Sobre a queda acumulada em 2021 de 32,2% das ações das companhias brasileiras de tecnologia, Constantini afirma se tratar de um movimento de realização de lucros. “[Essa dinâmica] ganhou ainda mais intensidade com as expectativas de que, daqui para frente, devemos ver os diversos bancos centrais iniciando um ciclo de aperto monetário, com gradual aumento das taxas de juros e retirada de liquidez dos mercados.”
Ele explica que, em geral, as empresas de tecnologia costumam ser pressionadas por taxas de juros mais altas, uma vez que apresentam elevada dependência de financiamentos, e, muitas vezes, são deficitárias na geração de caixa operacional. Assim, as companhias passam a ser avaliadas com descontos maiores, o que pressiona o valor das ações.

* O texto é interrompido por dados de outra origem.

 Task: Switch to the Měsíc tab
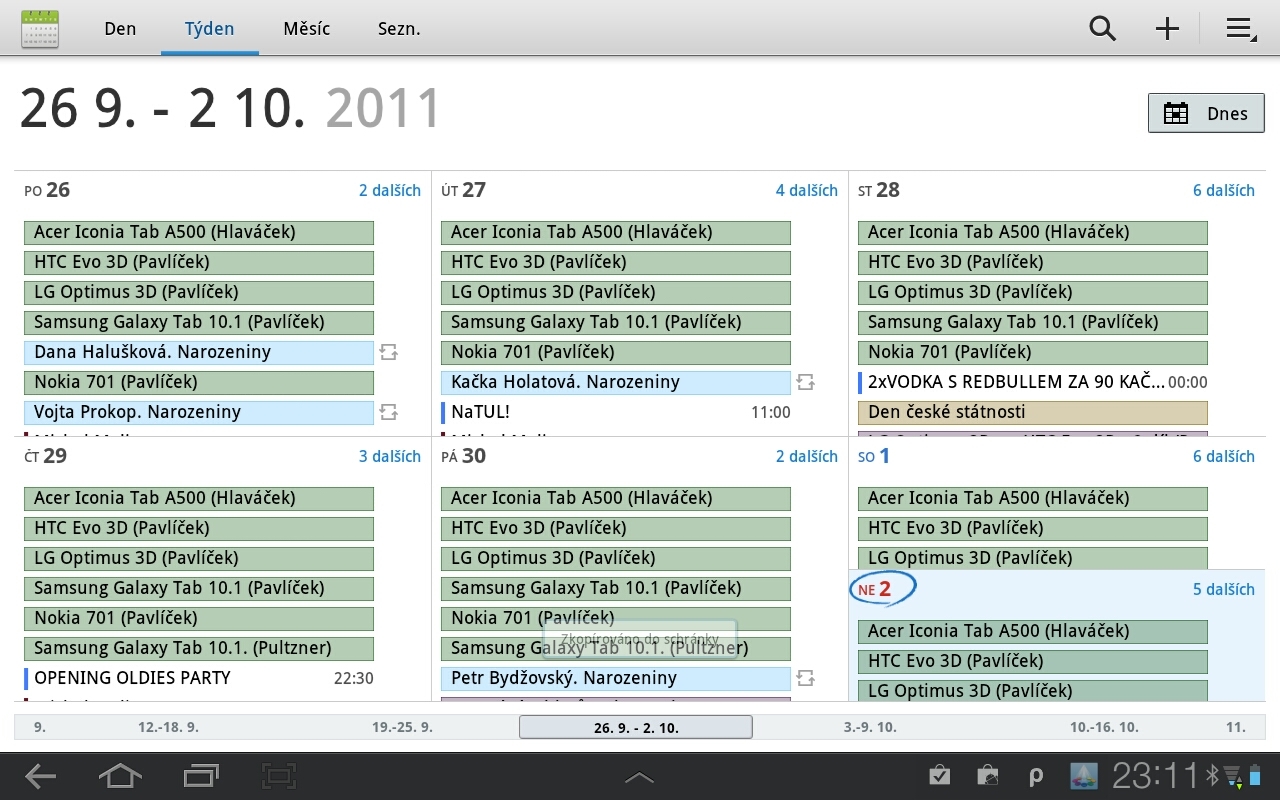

O setor de tecnologia já apresentou grande expressividade no Ibovespa no passado. No fim da década de 1990, com a privatização do Sistema Telebrás, a área chegou a responder por mais de 50% da carteira do índice. Fusões, problemas societários, o superciclo de commodities e o boom imobiliário, junto com aberturas de capital de companhias de outros setores, contribuíram para que o setor se tornasse menos relevante.
“Há muito espaço para boas empresas de tecnologia lançarem ações na Bolsa nos próximos anos. Isso fica evidente pelo apetite de investidores por ativos de venture capital”, diz Constantini. “Certamente, também é fundamental que o cenário macroeconômico inspire confiança e estabilidade, atraindo e retendo investidores globais.”